We've received alerts at 15:54 of ports flapping in London due to what appears to be a dark fibre issue. We've shut down the path and are investigating.
Fault with Dark Fibre Link in London Backbone
- Event Started
- 2022-11-11 15:54
- Report Published
- 2022-11-11 16:05
- Last Updated
- 2022-11-26 03:36
- Event Finished
Timeline (most recent first)
The works are complete, and we are now monitoring the network before closing out this maintenance.
We are about to swap the THW end.
We have swapped the THN end of the link and are monitoring the situation before proceeding to do the THW end.
We are commencing works.
Engineers have arrived on site and are preparing for the works.
We've been advised by our supplier that it may be another two weeks for the necessary replacement parts... assuming no further delays to shipping in the run up to the winter holiday period.
We normally light two wavelengths between Telehouse North (THN) and Telehouse West (THW): a direct route, and a long diverse path passively traversing our equipment in Interxion's Brick Lane/Hanbury Street campus. Unfortunately the optical fault affects the short, direct path. As the long path is approximately 20km, through various ducts and street chambers within London, we assess that this is at much higher risk of being impacted by third parties than a connection entirely under the control of Telehouse, and completely within their Docklands campus. Indeed, we experienced one such issue on 25th October which we attribute to third party works carried out on one of those links between Docklands and Brick Lane.
Given the significant delays to delivery of replacement optics, we have decided to schedule emergency maintenance to the THW-THN direct path. We apologise for the short notice, but we feel that this is the best option to minimise risk while we await a permanent fix.

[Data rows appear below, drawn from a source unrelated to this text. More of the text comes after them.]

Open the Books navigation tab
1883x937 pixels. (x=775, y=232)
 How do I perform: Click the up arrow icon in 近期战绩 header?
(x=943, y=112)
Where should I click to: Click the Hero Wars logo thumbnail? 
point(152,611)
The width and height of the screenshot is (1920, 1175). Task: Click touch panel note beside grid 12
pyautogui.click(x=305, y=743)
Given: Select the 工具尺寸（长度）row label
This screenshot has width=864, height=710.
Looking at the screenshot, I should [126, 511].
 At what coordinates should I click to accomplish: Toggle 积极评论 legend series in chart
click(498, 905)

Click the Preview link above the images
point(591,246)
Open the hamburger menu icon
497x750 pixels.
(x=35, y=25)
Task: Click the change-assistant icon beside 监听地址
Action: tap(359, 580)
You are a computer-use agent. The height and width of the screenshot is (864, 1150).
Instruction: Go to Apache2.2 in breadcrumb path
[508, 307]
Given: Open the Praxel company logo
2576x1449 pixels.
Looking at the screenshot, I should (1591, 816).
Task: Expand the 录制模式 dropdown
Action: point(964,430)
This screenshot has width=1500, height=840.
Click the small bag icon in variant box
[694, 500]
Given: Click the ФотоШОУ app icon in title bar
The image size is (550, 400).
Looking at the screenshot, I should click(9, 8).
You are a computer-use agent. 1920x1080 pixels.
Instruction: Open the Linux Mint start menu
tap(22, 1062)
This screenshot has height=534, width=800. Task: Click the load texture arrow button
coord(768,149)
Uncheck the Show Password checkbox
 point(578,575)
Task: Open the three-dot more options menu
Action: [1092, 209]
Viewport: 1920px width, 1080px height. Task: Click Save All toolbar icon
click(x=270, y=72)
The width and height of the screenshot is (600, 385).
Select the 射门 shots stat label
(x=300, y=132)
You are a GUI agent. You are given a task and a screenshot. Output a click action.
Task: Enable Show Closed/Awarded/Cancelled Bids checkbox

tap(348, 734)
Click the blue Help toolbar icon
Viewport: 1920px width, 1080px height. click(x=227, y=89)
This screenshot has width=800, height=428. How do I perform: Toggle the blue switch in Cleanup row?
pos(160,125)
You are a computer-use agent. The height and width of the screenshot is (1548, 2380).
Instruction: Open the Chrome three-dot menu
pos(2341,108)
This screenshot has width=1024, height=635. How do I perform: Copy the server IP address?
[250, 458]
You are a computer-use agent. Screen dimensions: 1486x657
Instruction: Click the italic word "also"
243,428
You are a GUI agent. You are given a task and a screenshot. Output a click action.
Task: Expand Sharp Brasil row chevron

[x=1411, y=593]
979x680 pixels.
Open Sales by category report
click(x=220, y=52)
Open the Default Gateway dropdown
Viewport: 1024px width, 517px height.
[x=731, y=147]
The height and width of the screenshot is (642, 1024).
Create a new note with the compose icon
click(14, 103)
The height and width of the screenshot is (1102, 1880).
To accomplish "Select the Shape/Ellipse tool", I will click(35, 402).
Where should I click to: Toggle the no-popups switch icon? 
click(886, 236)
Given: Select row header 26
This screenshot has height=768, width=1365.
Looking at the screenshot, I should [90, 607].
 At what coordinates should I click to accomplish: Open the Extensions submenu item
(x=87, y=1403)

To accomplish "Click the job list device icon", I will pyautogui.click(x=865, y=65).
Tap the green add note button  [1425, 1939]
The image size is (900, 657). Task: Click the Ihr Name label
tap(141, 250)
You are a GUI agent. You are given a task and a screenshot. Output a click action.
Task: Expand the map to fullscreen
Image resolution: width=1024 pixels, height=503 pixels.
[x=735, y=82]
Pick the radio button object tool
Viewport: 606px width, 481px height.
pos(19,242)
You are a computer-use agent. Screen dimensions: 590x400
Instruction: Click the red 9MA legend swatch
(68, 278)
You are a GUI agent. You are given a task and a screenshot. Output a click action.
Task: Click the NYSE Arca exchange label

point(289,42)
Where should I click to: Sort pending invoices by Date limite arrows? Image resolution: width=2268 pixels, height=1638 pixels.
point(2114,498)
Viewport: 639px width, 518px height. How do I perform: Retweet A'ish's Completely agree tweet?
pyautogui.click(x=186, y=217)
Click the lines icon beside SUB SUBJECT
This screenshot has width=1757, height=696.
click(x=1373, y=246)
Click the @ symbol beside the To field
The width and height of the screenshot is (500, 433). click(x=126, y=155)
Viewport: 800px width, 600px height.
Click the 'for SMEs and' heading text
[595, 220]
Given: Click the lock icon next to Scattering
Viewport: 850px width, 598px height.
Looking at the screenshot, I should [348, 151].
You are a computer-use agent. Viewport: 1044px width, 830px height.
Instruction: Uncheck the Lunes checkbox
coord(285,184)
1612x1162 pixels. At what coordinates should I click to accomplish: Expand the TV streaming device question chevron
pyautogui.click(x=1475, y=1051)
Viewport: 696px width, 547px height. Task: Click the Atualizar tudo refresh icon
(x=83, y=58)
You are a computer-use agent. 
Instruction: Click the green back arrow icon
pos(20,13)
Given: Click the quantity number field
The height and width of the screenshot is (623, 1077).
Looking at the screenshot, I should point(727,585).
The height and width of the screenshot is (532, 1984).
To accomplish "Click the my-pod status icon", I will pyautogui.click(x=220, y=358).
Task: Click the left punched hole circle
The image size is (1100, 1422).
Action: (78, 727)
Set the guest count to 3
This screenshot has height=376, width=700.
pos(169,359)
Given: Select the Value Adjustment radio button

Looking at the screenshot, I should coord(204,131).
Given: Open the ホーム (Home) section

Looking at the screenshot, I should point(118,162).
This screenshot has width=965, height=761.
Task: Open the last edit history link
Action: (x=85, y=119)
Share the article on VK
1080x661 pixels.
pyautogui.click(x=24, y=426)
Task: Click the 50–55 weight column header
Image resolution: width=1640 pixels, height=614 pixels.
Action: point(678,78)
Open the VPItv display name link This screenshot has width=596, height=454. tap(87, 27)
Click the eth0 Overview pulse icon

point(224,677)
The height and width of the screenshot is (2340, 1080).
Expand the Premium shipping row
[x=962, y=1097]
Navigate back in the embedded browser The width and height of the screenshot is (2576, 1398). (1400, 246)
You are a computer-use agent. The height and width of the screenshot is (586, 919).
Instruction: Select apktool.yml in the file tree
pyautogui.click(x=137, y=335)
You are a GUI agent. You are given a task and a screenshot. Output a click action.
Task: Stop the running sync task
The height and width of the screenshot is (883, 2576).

Unfortunately this will involve a brief interruption to the connectivity between those two points of presence, as we currently do not have sufficient spare equipment at both THW and THN to establish both the direct and long paths concurrently. Therefore we will be carrying out this maintenance tonight at 03:00-04:00 UTC, the quietest traffic period on our network, so as to minimise any disruption it may cause.
We enabled one end of the suspect link this morning to try to determine if the optics were at fault or the fibre is the underlying cause. Unfortunately this caused our ring switch device in Telehouse West to believe it had a functioning link to Telehouse North via the direct path (even though the Telehouse North end is disabled), and so began blackholing about 50% of the traffic between THW and THN, which caused a short period of packet loss and disruption. We have disabled the port again, and will now talk to our DWDM vendor about warranty replacement of the failed part.
- down for 29 seconds
- up for 120 seconds
- down for 28 seconds
- up for 4 seconds
- down for 20 seconds
- up for 183 seconds
- down (and administratively staying down)
We've observed that the link flapped hard three times, before settling into a state where one end of the link believed the link was up while the other end believed it to be down.
For now we've removed the link from service pending more tests.